Montréal est ingouvernable. Plus personne ne remet en question cette affirmation. Plus personne ne prend même la peine de donner des exemples pour le prouver.
Montréal est tout simplement ingouvernable. Point.
Donc lorsque la CAQ propose de réduire le nombre d’élus et d’arrondissements, on applaudit.
Mais quel est le lien entre «l’ingouvernabilité» et la taille du conseil municipal? Pas clair.
Montréal est ingérable parce que certains dossiers sont difficiles à mener à terme, certains projets traînent en longueur, certains conflits entre organisations rendent la prise de décision difficile… mais pas parce que le nombre d’élus est élevé.
Je donne en édito aujourd’hui trois exemples de surgouvernance pris au hasard dans l’actualité. Décortiquons-les.
- Cas no 1 : le SRB Pie-IX. C’est long, très long même. La principale raison, la multiplication de structures. Piloté par l’AMT, épaulé par la STM et la STL, le projet touche principalement quatre arrondissements, deux villes, une MRC, la CMM, le MTQ et Infrastructures Québec. Autant de «partenaires» qui doivent s’entendre sur tout.
- Cas no 2 : les réfections d’infrastructures. Les chantiers s’étirent, on se retrouve avec des chaussées qu’il faut rouvrir, des travaux menés tout croche. Le problème, si l’on se fie au président de BPR, Pierre Lavallée, qui a témoigné devant la Commission Charbonneau : le nombre effarant de fonctionnaires et de services municipaux à Montréal.
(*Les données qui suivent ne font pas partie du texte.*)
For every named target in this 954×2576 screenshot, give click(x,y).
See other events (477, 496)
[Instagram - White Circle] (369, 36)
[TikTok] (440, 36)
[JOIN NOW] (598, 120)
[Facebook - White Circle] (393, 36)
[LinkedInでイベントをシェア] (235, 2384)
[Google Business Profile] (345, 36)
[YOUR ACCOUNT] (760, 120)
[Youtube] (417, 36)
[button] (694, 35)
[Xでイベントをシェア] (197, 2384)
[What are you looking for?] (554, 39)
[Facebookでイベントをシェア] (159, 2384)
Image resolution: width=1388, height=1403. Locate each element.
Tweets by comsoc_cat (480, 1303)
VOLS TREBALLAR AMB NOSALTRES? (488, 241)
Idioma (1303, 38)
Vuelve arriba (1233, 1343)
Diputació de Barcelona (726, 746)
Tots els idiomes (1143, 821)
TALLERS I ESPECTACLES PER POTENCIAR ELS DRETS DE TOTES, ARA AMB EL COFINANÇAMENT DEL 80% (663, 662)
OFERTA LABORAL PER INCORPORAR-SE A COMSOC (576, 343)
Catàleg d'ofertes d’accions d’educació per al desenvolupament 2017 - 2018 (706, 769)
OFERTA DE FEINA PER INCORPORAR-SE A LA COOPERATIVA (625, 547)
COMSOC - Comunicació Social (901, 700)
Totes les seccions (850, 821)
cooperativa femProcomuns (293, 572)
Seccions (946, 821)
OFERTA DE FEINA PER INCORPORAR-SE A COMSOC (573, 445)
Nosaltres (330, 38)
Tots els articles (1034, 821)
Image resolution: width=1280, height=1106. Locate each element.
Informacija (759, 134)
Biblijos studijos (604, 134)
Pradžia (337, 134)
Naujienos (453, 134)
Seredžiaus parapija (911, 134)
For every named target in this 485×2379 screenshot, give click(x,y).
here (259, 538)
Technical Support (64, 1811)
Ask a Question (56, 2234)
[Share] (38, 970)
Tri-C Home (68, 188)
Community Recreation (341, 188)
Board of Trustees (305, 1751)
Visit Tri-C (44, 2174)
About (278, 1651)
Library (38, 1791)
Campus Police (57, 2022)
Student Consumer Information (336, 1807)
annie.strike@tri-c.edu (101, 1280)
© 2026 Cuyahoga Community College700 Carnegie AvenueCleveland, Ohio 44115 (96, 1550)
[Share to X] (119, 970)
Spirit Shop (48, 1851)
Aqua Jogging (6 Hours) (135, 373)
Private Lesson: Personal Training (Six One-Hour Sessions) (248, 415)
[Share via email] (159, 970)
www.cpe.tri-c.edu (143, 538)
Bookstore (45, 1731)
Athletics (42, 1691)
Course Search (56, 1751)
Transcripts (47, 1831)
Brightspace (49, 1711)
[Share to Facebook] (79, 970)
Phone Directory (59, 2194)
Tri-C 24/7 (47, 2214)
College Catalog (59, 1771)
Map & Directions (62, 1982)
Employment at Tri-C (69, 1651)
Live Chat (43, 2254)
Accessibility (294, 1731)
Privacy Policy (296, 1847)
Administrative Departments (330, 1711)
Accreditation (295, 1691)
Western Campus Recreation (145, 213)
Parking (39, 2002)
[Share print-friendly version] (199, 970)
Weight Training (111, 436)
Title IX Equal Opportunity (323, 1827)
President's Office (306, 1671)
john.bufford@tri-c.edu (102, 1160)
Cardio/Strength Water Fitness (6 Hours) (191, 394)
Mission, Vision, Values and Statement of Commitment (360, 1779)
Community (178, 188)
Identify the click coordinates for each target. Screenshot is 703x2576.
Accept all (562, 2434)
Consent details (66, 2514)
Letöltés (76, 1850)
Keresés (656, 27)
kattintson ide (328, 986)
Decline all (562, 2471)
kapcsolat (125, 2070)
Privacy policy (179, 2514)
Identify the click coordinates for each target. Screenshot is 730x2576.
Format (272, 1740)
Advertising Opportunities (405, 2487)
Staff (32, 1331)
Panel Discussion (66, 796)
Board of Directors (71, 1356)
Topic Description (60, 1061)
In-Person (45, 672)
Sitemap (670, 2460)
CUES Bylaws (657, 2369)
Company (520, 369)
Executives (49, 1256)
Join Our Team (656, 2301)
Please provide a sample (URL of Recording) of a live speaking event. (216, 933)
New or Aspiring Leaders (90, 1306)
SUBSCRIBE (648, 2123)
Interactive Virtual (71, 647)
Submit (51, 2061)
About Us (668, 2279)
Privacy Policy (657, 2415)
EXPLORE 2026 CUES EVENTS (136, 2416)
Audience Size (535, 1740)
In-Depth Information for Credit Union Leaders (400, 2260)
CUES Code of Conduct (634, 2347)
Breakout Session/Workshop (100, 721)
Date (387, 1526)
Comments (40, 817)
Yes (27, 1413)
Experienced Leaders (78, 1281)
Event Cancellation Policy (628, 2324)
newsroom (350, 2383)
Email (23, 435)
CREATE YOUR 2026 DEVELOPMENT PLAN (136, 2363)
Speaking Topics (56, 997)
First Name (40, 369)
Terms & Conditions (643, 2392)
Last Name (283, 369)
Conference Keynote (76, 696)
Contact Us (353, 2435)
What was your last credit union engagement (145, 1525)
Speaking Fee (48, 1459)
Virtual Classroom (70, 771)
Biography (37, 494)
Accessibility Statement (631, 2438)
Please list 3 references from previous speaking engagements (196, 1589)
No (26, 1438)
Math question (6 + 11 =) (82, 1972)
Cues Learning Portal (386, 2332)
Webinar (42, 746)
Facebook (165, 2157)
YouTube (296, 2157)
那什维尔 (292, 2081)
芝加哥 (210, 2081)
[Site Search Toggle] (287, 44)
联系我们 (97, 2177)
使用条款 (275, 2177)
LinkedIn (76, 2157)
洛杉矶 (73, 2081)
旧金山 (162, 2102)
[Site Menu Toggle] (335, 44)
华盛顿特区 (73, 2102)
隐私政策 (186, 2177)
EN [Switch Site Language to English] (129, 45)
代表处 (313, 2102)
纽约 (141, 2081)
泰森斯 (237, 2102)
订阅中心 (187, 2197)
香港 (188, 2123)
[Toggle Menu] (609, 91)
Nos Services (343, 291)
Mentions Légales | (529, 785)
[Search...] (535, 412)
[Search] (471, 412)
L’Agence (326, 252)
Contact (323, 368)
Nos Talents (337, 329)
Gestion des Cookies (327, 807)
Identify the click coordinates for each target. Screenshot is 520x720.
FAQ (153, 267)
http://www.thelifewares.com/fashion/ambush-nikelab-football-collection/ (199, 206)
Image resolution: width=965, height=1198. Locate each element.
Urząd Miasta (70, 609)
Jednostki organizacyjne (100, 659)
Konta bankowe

- Cas no 3 : la lourdeur administrative. Peu importe que ce soit les tout nouveau restaurateurs ambulants, les promoteurs immobiliers ou les organisateurs d’événements, tous se plaignent du fouillis structurel de Montréal. Pas sorcier, on multiplie depuis toujours les couches organisationnelles sans prendre la peine d’en éliminer en chemin. Tous doivent ainsi frapper à 68 portes avant d’avoir un début d’entente de principe.
Or que nous révèlent ces trois cas?
D’abord, que Montréal est un monstre bureaucratique qui étouffe sous les structures et organisations. On retrouve des fonctionnaires en nombre impressionnant, des organisations avec un mandat similaire (la planification du transport revient autant à la CMM qu’à l’AMT) et des structures multiples au rôle contestable (on compte sept conférences régionales des élus dans le Grand-Montréal, alors que l’agglo et la CMM sont justement des conseils d’élus).
On peut donc revoir la composition de quelques arrondissements, comme le propose la CAQ, cela ne changera strictement rien dans le grand tout. On se ramassera ainsi avec un énorme débat alimenté par les arrondissements qui vont disparaître… pour quelques changements bien mineurs.
Ensuite, que le nombre d’élus n’est pas en cause. Ils sont peut-être trop nombreux, ils faut peut-être réduire leur nombre pour des raisons économiques, mais ils ne sont pas pour autant responsables des problèmes de surgouvernance de Montréal, comme en attestent les trois cas cités ci-dessus, mais aussi le rapport de l’OCDE (2004), le rapport Côté-Séguin (2010) et le rapport Léonard (2013).
Jamais dans ces documents n’évoque-t-on le nombre d’élus à Montréal. Il y en a peut-être trop aux yeux des auteurs de ces rapports, mais ils se gardent bien de le préciser, tout simplement parce qu’il y a des problèmes autrement plus graves et épineux auxquels il faut s’attaquer.
Cela dit, je vois bien que sur ce débat, je suis pas mal isolé. À part Projet Montréal qui a lancé quelques critiques sur le timing de l’annonce, tout le monde semble être du bord de la CAQ.
Et vous, vous penchez aussi du côté de la Coalition?